Appetite for biofuels taking food directly from the poor

Mon, Sep 17, 2012, 01:00

   

OPINION:The problem is that land and crops are diverted to keep our engines running

THEY LOOK green. And with an eco-friendly name, they sound it too.

But biofuels are driving up food prices and contributing to climate change on an unprecedented scale.

So why is the European Union continuing to subsidise an industry that is hurting the world’s poorest, and costing taxpayers too? Blended with fossil fuels to run in conventional cars, corn, wheat, sugar cane and beet can be turned into ethanol and used as a substitute for petrol.

Oilseeds such as rapeseed, soy or palm oil can also be used, and converted to biodiesel.

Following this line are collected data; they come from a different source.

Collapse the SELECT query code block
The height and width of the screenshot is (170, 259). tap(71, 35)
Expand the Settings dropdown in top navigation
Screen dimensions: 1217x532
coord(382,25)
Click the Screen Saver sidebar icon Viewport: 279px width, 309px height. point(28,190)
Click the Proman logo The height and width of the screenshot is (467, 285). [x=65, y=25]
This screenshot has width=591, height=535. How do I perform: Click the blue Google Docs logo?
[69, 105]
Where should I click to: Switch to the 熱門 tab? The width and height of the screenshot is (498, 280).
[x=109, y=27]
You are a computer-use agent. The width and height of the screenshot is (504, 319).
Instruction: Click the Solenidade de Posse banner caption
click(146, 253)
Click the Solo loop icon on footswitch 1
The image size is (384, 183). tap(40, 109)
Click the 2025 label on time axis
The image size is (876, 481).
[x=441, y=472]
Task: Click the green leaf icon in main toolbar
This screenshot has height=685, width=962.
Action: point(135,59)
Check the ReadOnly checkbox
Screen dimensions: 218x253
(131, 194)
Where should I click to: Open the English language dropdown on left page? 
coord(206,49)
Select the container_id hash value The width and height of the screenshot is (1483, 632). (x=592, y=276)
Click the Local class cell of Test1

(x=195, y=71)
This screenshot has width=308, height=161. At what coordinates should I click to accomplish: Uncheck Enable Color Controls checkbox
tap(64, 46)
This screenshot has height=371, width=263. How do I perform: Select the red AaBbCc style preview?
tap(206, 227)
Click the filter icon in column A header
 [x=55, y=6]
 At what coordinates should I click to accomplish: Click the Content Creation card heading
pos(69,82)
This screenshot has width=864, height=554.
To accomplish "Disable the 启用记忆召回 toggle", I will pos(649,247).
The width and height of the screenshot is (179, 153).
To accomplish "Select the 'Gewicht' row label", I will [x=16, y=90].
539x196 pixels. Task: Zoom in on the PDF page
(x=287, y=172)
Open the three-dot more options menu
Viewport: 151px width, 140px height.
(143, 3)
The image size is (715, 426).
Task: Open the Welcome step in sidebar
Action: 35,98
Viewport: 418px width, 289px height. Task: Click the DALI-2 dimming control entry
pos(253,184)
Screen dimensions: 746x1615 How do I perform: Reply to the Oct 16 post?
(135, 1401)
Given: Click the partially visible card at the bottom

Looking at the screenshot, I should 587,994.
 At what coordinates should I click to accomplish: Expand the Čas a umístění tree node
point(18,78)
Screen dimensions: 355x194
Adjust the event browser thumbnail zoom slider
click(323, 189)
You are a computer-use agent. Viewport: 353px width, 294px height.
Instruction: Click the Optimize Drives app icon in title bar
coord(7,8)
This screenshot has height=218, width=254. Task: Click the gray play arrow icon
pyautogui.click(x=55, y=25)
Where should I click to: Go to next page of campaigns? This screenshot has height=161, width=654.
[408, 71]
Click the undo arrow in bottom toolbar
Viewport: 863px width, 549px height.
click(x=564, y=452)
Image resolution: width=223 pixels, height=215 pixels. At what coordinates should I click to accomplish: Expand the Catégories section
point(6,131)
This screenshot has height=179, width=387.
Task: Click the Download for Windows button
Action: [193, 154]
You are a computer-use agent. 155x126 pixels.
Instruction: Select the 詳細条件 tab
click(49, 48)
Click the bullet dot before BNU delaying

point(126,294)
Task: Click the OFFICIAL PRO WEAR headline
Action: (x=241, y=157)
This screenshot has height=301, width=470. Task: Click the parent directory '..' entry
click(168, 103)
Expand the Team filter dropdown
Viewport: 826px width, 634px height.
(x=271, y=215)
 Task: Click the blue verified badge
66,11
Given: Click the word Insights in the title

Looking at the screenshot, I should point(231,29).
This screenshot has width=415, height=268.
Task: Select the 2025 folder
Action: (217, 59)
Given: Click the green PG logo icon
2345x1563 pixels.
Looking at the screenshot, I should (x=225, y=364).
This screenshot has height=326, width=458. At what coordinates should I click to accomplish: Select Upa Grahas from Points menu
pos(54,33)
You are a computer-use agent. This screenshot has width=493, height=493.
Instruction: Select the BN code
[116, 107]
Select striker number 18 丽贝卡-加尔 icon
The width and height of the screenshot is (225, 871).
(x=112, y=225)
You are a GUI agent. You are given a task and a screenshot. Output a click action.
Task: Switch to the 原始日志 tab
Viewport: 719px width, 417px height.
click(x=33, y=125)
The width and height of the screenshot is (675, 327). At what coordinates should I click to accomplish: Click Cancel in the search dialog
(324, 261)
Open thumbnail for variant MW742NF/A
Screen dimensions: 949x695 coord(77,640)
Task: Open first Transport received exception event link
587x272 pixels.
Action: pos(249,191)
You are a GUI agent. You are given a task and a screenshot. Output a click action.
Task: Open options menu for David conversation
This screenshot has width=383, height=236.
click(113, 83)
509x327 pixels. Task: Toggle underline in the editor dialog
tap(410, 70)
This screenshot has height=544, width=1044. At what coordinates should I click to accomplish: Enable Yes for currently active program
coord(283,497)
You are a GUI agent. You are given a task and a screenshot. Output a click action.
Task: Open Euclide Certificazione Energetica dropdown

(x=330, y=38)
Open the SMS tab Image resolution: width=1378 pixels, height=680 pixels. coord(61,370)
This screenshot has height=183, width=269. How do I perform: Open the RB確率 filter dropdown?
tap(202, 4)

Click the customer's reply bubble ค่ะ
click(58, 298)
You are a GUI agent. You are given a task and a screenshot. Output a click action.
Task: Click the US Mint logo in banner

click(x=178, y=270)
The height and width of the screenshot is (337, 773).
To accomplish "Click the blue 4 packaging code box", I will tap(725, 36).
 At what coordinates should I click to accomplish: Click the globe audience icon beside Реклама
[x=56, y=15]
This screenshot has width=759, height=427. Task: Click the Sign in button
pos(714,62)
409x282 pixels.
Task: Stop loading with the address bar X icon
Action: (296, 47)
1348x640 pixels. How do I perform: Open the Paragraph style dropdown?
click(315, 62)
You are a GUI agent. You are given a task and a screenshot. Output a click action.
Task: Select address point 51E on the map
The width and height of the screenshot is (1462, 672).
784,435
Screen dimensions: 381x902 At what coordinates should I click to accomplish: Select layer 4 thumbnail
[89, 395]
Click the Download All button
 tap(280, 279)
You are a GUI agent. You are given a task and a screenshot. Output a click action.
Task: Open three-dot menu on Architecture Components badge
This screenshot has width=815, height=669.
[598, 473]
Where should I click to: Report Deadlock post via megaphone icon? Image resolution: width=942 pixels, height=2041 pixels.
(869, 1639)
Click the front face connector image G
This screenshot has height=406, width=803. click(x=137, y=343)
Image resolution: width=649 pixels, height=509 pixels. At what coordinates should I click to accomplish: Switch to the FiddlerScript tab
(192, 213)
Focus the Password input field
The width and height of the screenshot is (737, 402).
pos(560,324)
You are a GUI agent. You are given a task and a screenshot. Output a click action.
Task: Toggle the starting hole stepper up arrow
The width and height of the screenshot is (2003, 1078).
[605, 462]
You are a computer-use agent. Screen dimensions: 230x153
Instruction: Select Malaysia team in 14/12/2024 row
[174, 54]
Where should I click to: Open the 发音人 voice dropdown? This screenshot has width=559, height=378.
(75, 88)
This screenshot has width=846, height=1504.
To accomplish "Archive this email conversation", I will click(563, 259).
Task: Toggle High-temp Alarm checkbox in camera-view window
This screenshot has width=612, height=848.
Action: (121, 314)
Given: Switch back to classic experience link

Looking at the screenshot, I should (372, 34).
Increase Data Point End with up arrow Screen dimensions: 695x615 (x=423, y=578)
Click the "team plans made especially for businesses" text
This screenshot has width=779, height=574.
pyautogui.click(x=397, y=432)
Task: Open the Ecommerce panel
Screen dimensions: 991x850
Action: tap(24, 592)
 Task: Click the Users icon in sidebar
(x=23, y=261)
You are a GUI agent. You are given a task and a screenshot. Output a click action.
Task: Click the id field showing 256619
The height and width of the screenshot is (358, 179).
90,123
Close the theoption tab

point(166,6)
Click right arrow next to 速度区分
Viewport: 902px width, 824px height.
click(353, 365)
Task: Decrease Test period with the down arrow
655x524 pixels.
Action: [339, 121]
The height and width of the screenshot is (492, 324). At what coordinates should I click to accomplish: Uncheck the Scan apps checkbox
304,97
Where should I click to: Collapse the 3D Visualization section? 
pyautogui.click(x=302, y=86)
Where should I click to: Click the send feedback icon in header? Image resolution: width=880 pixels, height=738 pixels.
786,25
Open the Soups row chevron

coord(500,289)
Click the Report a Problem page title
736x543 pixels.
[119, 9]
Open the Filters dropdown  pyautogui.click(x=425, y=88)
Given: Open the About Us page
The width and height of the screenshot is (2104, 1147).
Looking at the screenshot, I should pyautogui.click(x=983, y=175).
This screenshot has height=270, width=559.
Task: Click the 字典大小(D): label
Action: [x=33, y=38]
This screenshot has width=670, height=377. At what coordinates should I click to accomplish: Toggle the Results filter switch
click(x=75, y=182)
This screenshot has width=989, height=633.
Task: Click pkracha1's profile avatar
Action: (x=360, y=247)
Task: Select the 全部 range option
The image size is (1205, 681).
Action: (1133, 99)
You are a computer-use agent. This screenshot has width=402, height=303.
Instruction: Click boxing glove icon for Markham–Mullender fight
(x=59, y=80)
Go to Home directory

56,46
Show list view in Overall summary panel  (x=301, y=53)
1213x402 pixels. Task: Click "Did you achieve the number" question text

At present, they account for about 4.5 per cent of the fuel that goes into Irish cars and are part of the Government’s plan to obtain 20 per cent of all energy from renewable sources by 2020.

The EU is subsidising the industry to the tune of about €3.7 billion annually. It wants to increase the share of biofuels used in transport to 10 per cent by 2020. The problem is that when land and crops are diverted to keeping our engines running, it is taking food directly from people’s mouths.

This has a particularly severe impact on poor people who are already struggling to afford the food they need to survive.

Research from the Philippines shows that land acquired for biofuels production in 2010 could instead be used to produce up to 2.4 million metric tonnes of rice, enough to make the Philippines self-sufficient in rice production.

And if the land used to produce biofuels for the EU in 2008 (when biofuels accounted for 3.5 per cent of transport fuel in the EU) had been used to produce wheat and maize instead, it could have fed 127 million people for the entire year.

At a time when food prices are rising sharply, increasing malnutrition rates among children in countries such as Yemen that depend heavily on imports, it is unacceptable that we are indirectly contributing to hunger in some of the world’s poorest countries.

The past five years have been marked by two record spikes in the price of food. And prices are rising again, with corn and soy hitting record highs in summer 2012. The evidence on the contribution of biofuel policies to recent global food price spikes is so compelling that, in 2011, 10 international organisations – including the IMF and the World Bank – made an unprecedented call for G20 governments to scrap biofuel mandates and subsidies. By 2020, EU those mandates alone could push up some food prices by as much as 36 per cent.